You're going nuts, because it seems like all the mail you receive from a certain service provider, or even an entire country, is nothing but spam. You have good whitelists in place, and you want to discard this garbage while wasting as few system resources as possible.

21.6.2 Solution

Postfix makes it easy. Simply list your selected DNSRBLs (DNS blackhole lists) in main.cf, under the smtpd_recipient_restrictions directive:

smtpd_recipient_restrictions =

.....

     reject_rbl_client  relays.ordb.org,

     reject_rbl_client  list.dsbl.org,

     reject_rbl_client  sbl.spamhaus.org

Make them the very last entries in smtpd_recipient_restrictions, if there are other entries. smtpd_recipient_restrictions entries are processed in order, so you want your whitelists and other checks to operate first, to make sure wanted mail gets through.

21.6.3 Discussion

Selecting a DNSRBL is a process on which you should spend a bit of time. Read their policies, and check out their user forums. Everyone has different criteria for listing and de-listing offenders. The Open Relay Database (http://www.ordb.org) is reliable, though spammers do not exploit open relays now as much as they used to. Spamhaus and Spamcop are fairly conservative; SPEWS (Spam Prevention Early Warning System) is the most hard-core and unforgiving. There are many others; start your research with these three, and do a bit of Googling to find more. You won't block all spam with blocklists, they're just one tool in your kit.

The good part about DNSRBLs is that discarding traffic at the SMTP level places the least load on your server. Spam floods have crashed many a server, or acted as denial-of-service attacks. Heading 'em off at the pass conserves your bandwidth and system resources. The bad part is that it's Draconian—you will lose legitimate mail.

Here's a quick lesson in how DNSRBLs work. Depending on the criteria established by the DNSRBL maintainer, individual IP addresses or entire netblocks are added to the blocklist. The idea is not to simply block traffic from spammers, because it is impossible to block only spammers at the IP level. (It's impossible to block only spammers at any level.) Spammers buy entire blocks of IP addresses, then shift their operations from one netblock to another, leading you in a frustrating game of "whack a mole." There are two goals: to block unwanted traffic, and to put pressure on the service providers to get rid of the spammers. Blocklists are effective in both respects. If it were not for blocklists, spam would be even worse than it is now, if that's conceivable.
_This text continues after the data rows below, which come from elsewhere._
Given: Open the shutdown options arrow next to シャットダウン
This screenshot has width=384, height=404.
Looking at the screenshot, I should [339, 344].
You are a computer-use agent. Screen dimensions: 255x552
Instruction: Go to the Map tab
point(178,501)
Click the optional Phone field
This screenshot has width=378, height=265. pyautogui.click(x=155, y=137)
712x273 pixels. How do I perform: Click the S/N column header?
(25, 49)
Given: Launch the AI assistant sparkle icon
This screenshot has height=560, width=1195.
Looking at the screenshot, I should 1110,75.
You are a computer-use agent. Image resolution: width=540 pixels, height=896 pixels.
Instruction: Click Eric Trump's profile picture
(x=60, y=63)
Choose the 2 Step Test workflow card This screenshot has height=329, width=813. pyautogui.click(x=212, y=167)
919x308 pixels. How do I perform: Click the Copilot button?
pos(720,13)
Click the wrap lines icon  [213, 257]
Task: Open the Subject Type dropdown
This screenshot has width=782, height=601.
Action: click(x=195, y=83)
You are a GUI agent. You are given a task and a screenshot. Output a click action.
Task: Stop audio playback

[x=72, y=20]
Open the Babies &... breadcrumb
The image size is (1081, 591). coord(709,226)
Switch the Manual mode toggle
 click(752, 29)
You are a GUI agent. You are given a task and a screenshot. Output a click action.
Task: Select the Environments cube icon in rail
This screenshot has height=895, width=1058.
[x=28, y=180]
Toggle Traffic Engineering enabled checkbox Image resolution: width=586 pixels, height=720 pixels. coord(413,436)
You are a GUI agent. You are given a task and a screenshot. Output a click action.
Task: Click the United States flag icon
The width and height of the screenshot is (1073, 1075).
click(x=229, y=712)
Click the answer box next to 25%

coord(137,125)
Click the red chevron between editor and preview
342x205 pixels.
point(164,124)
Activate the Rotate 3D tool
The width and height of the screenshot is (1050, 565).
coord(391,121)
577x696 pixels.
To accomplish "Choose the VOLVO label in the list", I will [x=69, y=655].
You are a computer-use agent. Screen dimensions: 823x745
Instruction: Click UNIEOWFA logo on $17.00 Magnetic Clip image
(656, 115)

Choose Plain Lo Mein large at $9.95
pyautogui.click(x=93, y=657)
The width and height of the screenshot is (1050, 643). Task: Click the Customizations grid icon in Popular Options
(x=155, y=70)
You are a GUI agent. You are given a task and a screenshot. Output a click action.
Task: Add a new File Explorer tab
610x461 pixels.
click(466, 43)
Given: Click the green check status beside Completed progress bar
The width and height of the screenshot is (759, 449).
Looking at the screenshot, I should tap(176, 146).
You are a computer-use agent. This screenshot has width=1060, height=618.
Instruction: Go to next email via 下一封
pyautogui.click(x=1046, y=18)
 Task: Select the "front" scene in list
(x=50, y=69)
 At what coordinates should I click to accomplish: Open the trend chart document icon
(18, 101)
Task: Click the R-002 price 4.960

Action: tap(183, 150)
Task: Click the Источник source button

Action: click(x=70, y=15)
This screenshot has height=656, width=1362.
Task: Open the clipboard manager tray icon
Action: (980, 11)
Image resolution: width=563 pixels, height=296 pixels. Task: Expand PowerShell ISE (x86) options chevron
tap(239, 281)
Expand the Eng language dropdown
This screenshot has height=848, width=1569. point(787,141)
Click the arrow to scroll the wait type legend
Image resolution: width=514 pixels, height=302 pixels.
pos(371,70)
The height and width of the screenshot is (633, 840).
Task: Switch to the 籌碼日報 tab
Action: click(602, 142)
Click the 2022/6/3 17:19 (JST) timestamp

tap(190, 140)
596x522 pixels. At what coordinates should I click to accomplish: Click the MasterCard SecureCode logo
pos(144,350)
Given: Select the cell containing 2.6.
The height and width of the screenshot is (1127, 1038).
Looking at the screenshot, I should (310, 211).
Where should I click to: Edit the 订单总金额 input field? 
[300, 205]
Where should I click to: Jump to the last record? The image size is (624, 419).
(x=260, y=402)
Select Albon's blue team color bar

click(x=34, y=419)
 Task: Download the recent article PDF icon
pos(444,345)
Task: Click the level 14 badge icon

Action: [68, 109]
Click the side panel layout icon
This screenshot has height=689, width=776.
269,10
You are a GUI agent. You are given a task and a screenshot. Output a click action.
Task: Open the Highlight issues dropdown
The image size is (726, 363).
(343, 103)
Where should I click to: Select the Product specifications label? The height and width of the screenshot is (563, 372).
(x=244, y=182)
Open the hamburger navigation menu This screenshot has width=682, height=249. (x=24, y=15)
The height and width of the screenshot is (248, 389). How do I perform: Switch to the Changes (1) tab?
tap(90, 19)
Unfortunately, the effectiveness of DNSRBLs has been diluted by the proliferation of compromised Windows PCs. This has created a huge, distributed pool of spam-spewing proxies, so it's harder to block spammers at any level.

If you expect to receive mail from strangers—for example, you have contact information on your web site for potential customers—don't use blocklists. You're better off relying on SpamAssassin (see Recipe 21.9 and Section 21.10).

Spammers and service providers who are affected by DNSRBLs scream bloody murder, calling it an infringement of their free speech rights and all sorts of other nonsense. However, it's your server and your rules, and they have no right to trespass.